We also measure the activity of some key residues interacting with NADPH. Mutation of Y216, which stacks against the adenine ring of NADPH, shows a great loss of enzyme activity, indicating the critical role of the hydrophilic tyrosine for NADPH stability. Similarly, mutagenesis of I263 and V291, which form strong interactions with the nicotinamide moiety of NADPH, results in a significant loss of activity. Therefore, we infer that most residues in the NADPH-binding groove strengthen the protein–cofactor interaction.

Sequence Alignment

Multiple sequence alignment shows that some active site residues, like N43, Y54, T151, V176, and K341, are conserved in homologous QORs, while differences are also found in some other active site residues. For instance, in the structure of PcQOR, the polar residue R45 replaces the corresponding hydrophobic residue Ile from other homologues and the polar residue C147 replaces the nonpolar residues Leu. In addition, some QORs like Zta1 from S.cerevisiae have been reported to be able to reduce the αβ double bond of alkenals/alkenones using two adjacent tyrosine residues as catalytic residues. However, in PcQOR, the glutamine replaces one tyrosine in Zta1, implying that PcQOR might not reduce the αβ double bond of alkenals/alkenones (Figure ).

Figure 7

Structure-based sequence alignment of representative QORs.

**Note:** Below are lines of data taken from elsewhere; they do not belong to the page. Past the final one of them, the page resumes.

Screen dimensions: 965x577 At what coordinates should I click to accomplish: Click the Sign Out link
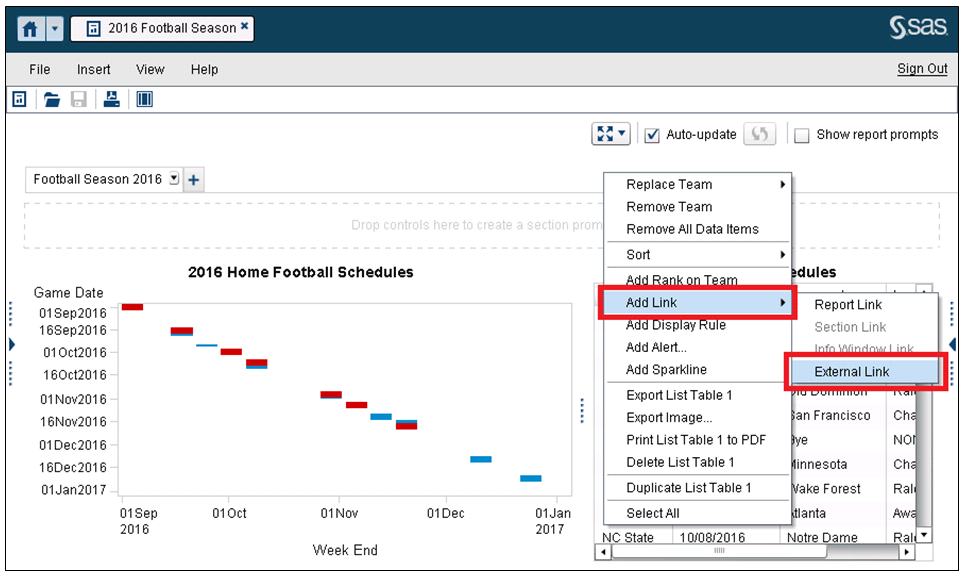click(922, 69)
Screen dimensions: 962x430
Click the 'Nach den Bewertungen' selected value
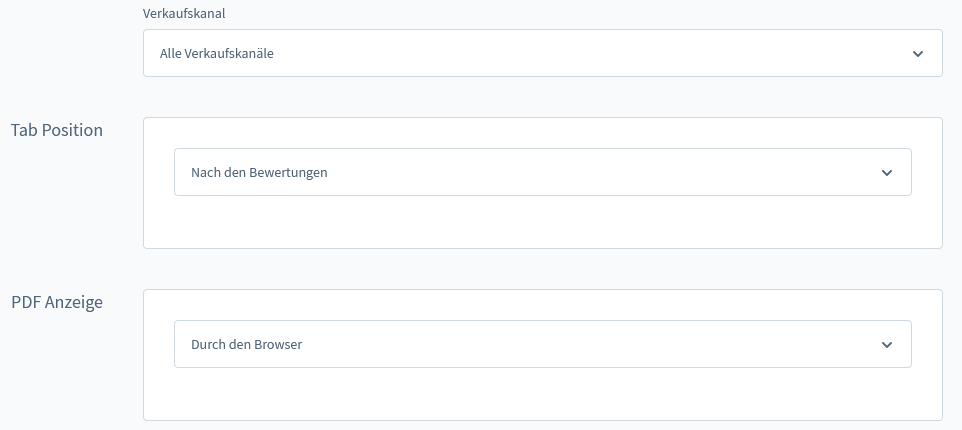click(259, 172)
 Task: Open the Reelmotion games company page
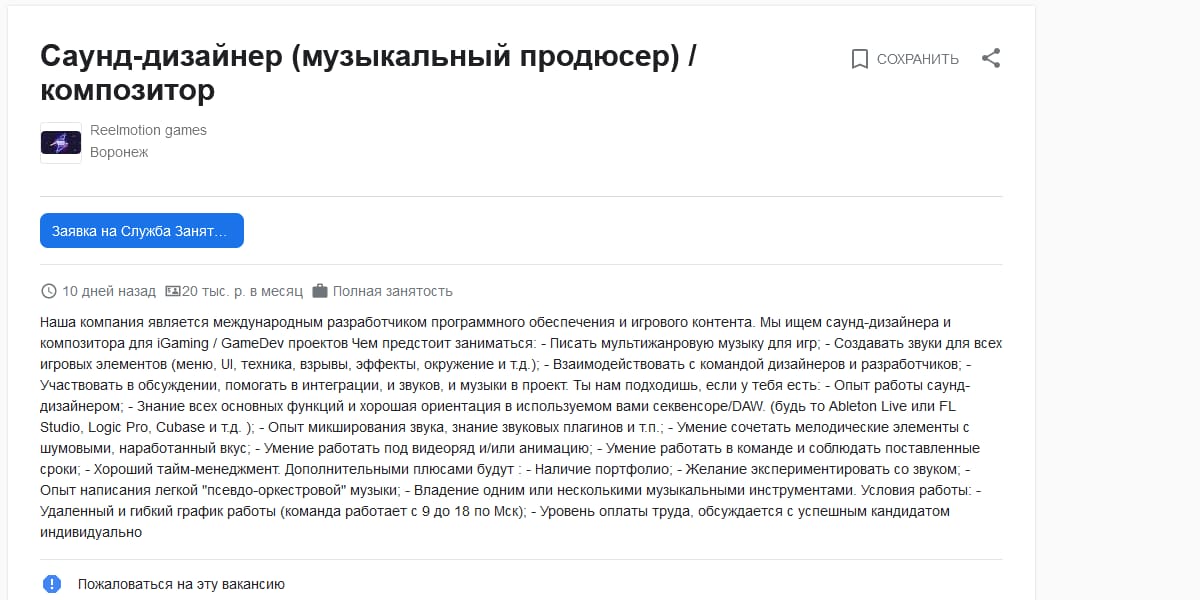click(x=147, y=129)
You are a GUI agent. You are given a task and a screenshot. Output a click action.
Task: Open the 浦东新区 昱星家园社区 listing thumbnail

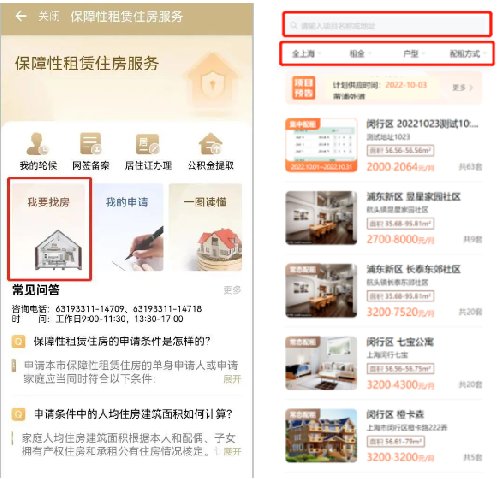321,218
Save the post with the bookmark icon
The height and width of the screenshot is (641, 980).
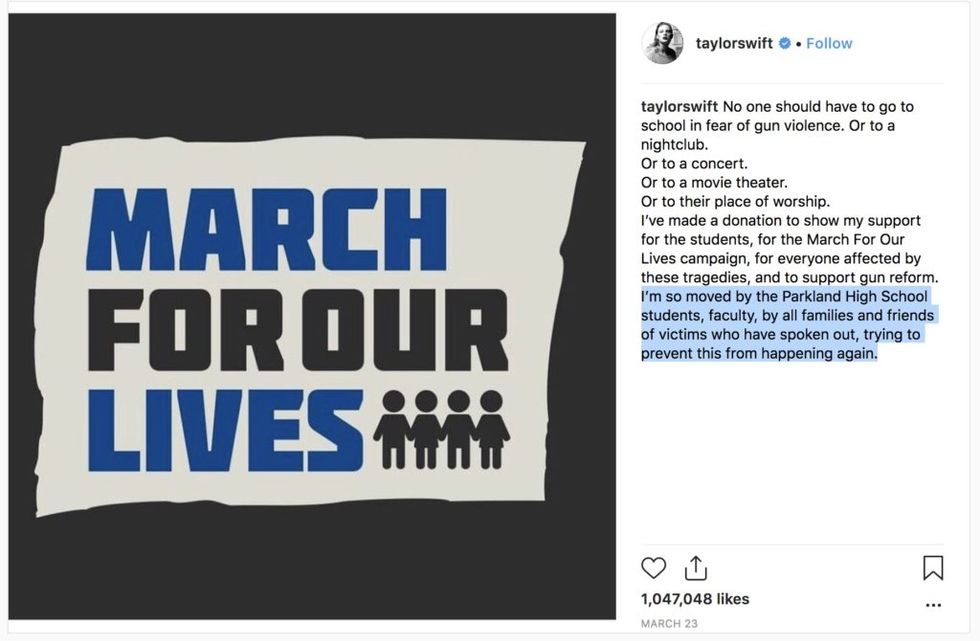pos(932,568)
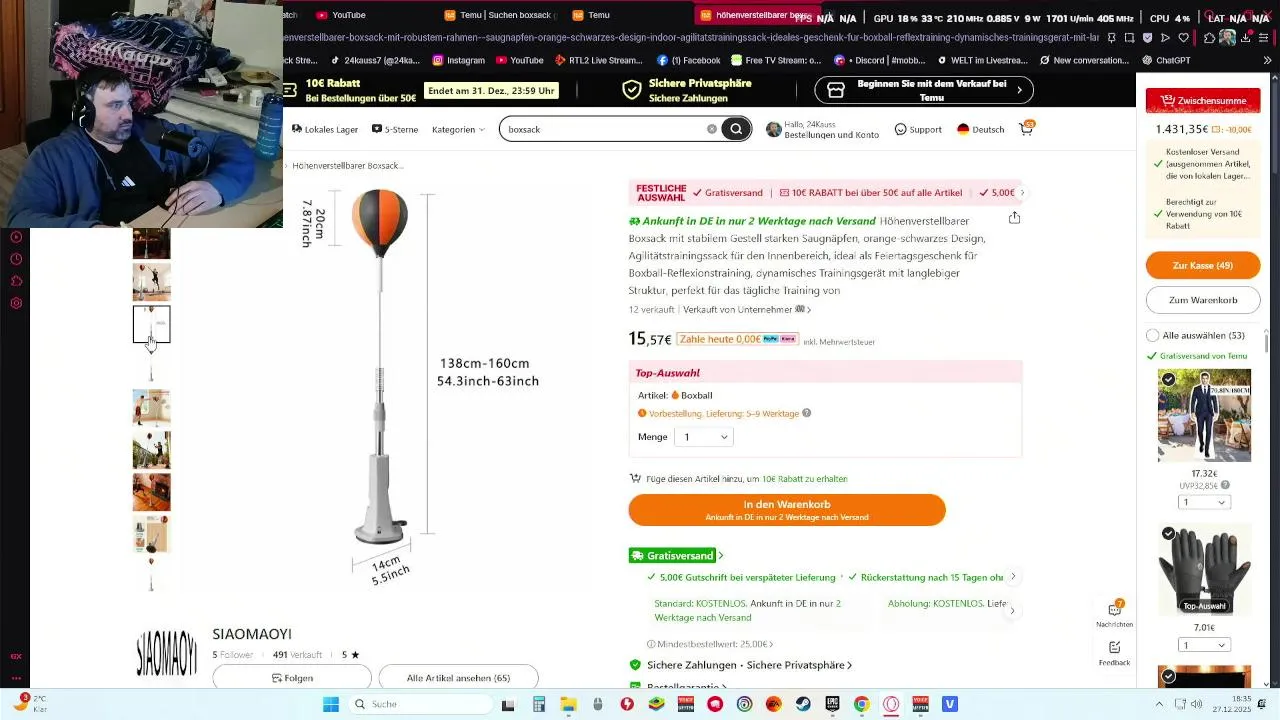Screen dimensions: 1280x720
Task: Clear the boxsack search field
Action: (712, 129)
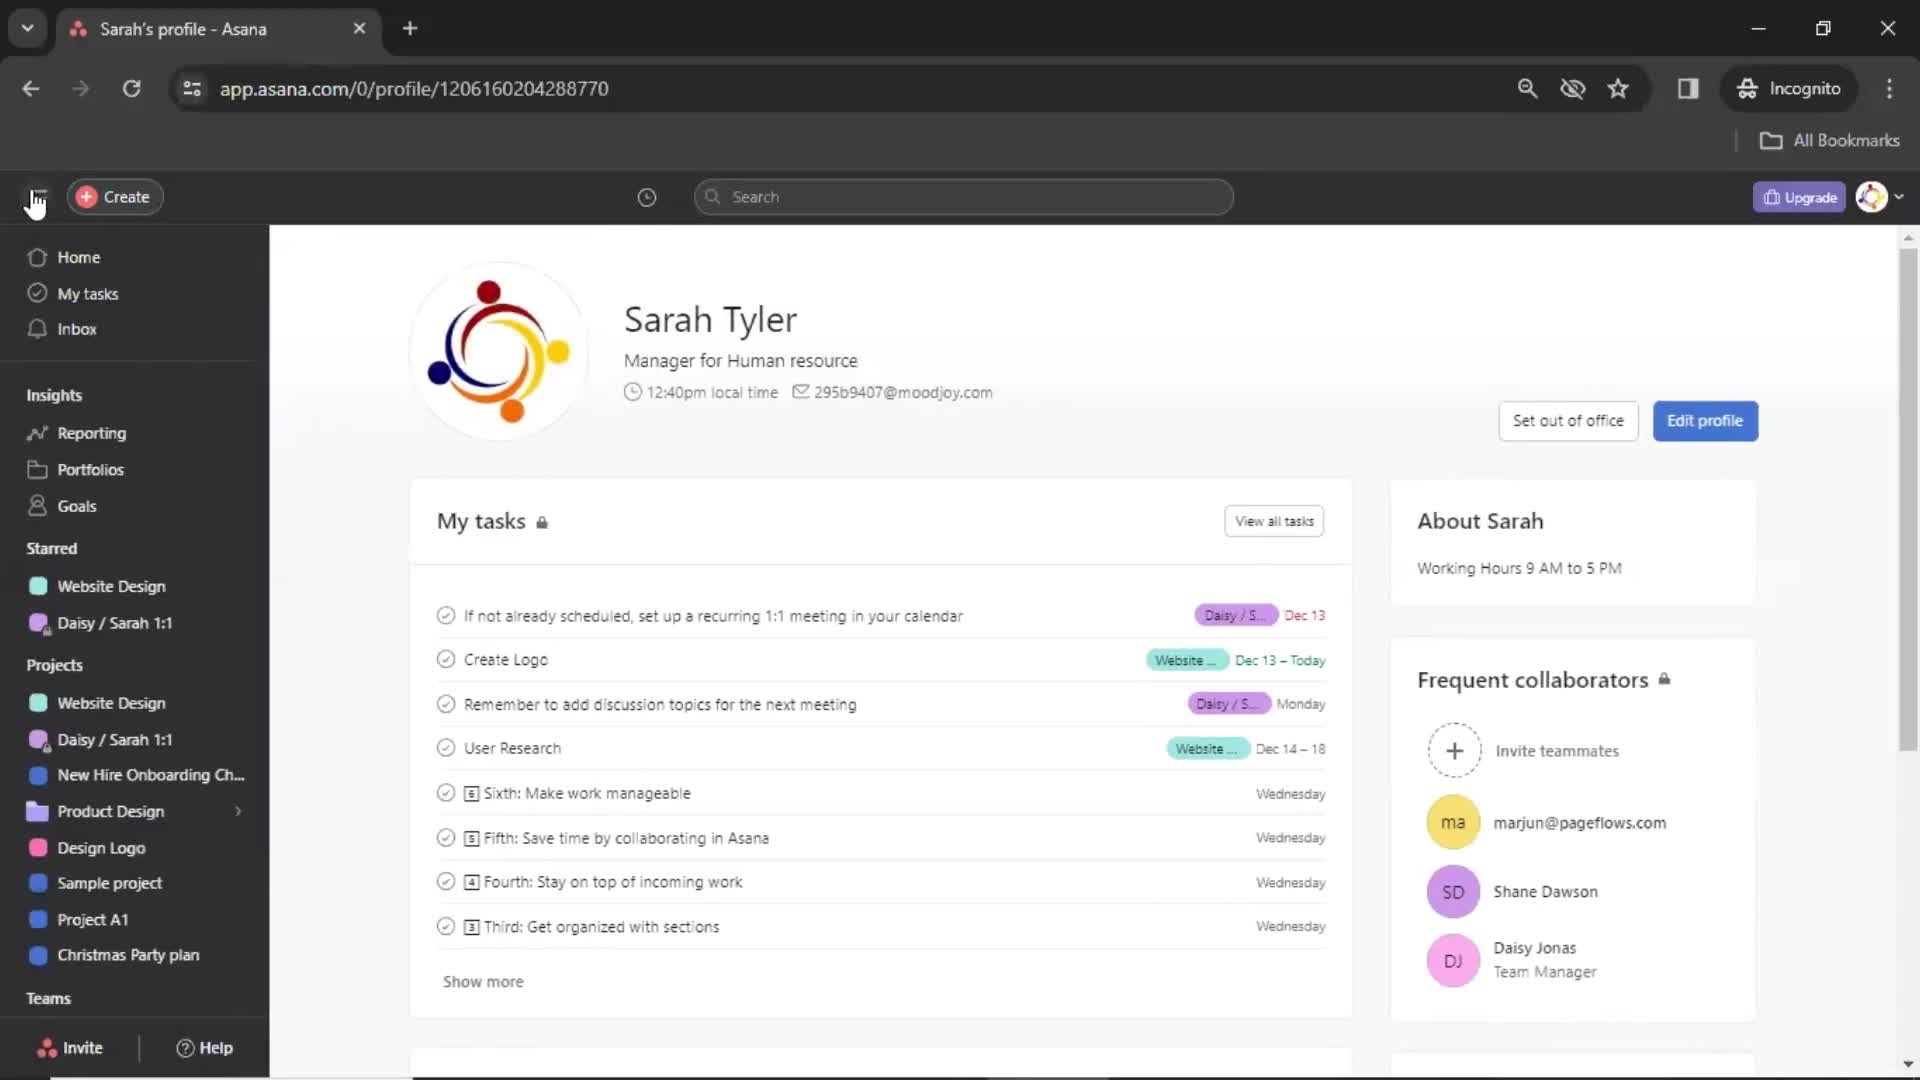Click the lock icon next to My Tasks
Viewport: 1920px width, 1080px height.
542,522
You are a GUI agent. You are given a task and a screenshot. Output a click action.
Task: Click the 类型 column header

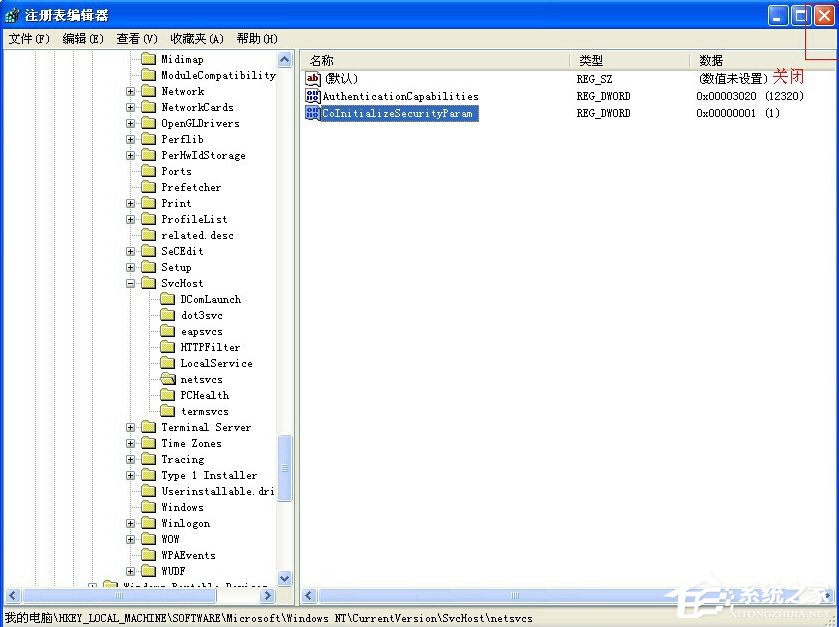[x=598, y=59]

The key substrate-interacting residues are labeled by blue circles. The special loop covering the active pocket of PcQOR is marked by a gray box. Residues that determine the conformation of the adenine ring of NADPH are marked by a green box. Structure-based sequence alignment was created using Clustal X Version 2.0[59] and ESPript 3.0.[60] Reprinted with permission from [Clustal W and Clustal X version 2.0]. Copyright [2007] [Oxford University Press]. Reprinted with permission from [deciphering key features in protein structures with the new ENDscript server]. Copyright [2014] [published by the Oxford University Press on behalf of nucleic acid research].

Conclusions

This work reports the structure of the PcQOR–NADPH complex. Computational simulation combined with site-directed mutagenesis and enzymatic activity assays enable us to define the potential quinone-binding site of PcQOR. Based on these, we propose a catalytic mechanism of PcQOR. When quinone enters the active pocket, the substrate will be redistributed by the side chains of R45, Q48, Y54, C147, and T148 and the NADPH nicotinamide ring. Electron transfer proceeds once the phenyl ring of quinone stacks against the nicotinamide ring. The increased hydrophobicity around the positively charged nicotinamide cavity stimulates electron transfer from NADPH to the substrate in the ternary enzyme–NADPH–substrate complex.[61] After reduction of the quinone carbonyl group, the hydrogen bonds between quinone and the side chain of R45, Q48, and Y54 are broken. As the reduction reaction is complete, the substrate-binding pocket opens to release the product.

Data Availability Statement

The atomic coordinates and structure factors of the reported structure have been deposited in the Protein Data Bank under accession codes 7VEM. All other relevant data are available from the corresponding author upon request.